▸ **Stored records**
::::::::::

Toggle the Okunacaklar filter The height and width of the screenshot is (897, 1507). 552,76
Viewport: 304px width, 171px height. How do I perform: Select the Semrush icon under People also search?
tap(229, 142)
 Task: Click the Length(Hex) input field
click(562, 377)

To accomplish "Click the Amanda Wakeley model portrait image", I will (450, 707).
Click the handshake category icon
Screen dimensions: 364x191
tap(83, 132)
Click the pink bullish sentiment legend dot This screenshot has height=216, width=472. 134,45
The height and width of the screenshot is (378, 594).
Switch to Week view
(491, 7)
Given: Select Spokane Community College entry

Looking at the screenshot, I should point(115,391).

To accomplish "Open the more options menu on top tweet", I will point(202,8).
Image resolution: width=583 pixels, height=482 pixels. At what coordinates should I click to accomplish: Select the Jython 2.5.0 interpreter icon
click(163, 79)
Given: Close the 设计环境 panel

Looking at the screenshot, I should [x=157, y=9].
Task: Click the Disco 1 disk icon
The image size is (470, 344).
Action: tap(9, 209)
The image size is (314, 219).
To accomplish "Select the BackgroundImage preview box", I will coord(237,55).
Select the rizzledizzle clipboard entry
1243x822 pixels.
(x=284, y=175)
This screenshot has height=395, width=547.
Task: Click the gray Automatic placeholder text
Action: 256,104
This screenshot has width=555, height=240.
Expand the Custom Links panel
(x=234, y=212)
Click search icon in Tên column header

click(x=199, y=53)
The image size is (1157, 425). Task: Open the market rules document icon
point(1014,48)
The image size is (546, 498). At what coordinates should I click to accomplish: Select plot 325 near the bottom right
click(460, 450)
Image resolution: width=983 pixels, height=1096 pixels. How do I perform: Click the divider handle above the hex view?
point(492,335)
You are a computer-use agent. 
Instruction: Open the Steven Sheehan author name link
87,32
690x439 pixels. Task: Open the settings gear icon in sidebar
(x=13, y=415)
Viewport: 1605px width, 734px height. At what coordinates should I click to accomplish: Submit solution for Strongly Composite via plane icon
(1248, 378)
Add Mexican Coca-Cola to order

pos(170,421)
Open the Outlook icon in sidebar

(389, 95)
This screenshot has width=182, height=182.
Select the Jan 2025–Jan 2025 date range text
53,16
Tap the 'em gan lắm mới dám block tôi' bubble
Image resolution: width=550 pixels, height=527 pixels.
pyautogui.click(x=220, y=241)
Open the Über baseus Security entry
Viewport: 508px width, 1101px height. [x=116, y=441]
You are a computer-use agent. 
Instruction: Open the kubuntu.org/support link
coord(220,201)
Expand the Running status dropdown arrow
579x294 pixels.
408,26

::::::::::

▸ **Task item**
Down to the last line, copy the entries above exactly.

▸ **Result below**
Toggle the Okunacaklar filter The height and width of the screenshot is (897, 1507). 552,76
Viewport: 304px width, 171px height. How do I perform: Select the Semrush icon under People also search?
tap(229, 142)
 Task: Click the Length(Hex) input field
click(562, 377)

To accomplish "Click the Amanda Wakeley model portrait image", I will (450, 707).
Click the handshake category icon
Screen dimensions: 364x191
tap(83, 132)
Click the pink bullish sentiment legend dot This screenshot has height=216, width=472. 134,45
The height and width of the screenshot is (378, 594).
Switch to Week view
(491, 7)
Given: Select Spokane Community College entry

Looking at the screenshot, I should point(115,391).

To accomplish "Open the more options menu on top tweet", I will point(202,8).
Image resolution: width=583 pixels, height=482 pixels. At what coordinates should I click to accomplish: Select the Jython 2.5.0 interpreter icon
click(163, 79)
Given: Close the 设计环境 panel

Looking at the screenshot, I should [x=157, y=9].
Task: Click the Disco 1 disk icon
The image size is (470, 344).
Action: tap(9, 209)
The image size is (314, 219).
To accomplish "Select the BackgroundImage preview box", I will coord(237,55).
Select the rizzledizzle clipboard entry
1243x822 pixels.
(x=284, y=175)
This screenshot has height=395, width=547.
Task: Click the gray Automatic placeholder text
Action: 256,104
This screenshot has width=555, height=240.
Expand the Custom Links panel
(x=234, y=212)
Click search icon in Tên column header

click(x=199, y=53)
The image size is (1157, 425). Task: Open the market rules document icon
point(1014,48)
The image size is (546, 498). At what coordinates should I click to accomplish: Select plot 325 near the bottom right
click(460, 450)
Image resolution: width=983 pixels, height=1096 pixels. How do I perform: Click the divider handle above the hex view?
point(492,335)
You are a computer-use agent. 
Instruction: Open the Steven Sheehan author name link
87,32
690x439 pixels. Task: Open the settings gear icon in sidebar
(x=13, y=415)
Viewport: 1605px width, 734px height. At what coordinates should I click to accomplish: Submit solution for Strongly Composite via plane icon
(1248, 378)
Add Mexican Coca-Cola to order

pos(170,421)
Open the Outlook icon in sidebar

(389, 95)
This screenshot has width=182, height=182.
Select the Jan 2025–Jan 2025 date range text
53,16
Tap the 'em gan lắm mới dám block tôi' bubble
Image resolution: width=550 pixels, height=527 pixels.
pyautogui.click(x=220, y=241)
Open the Über baseus Security entry
Viewport: 508px width, 1101px height. [x=116, y=441]
You are a computer-use agent. 
Instruction: Open the kubuntu.org/support link
coord(220,201)
Expand the Running status dropdown arrow
579x294 pixels.
408,26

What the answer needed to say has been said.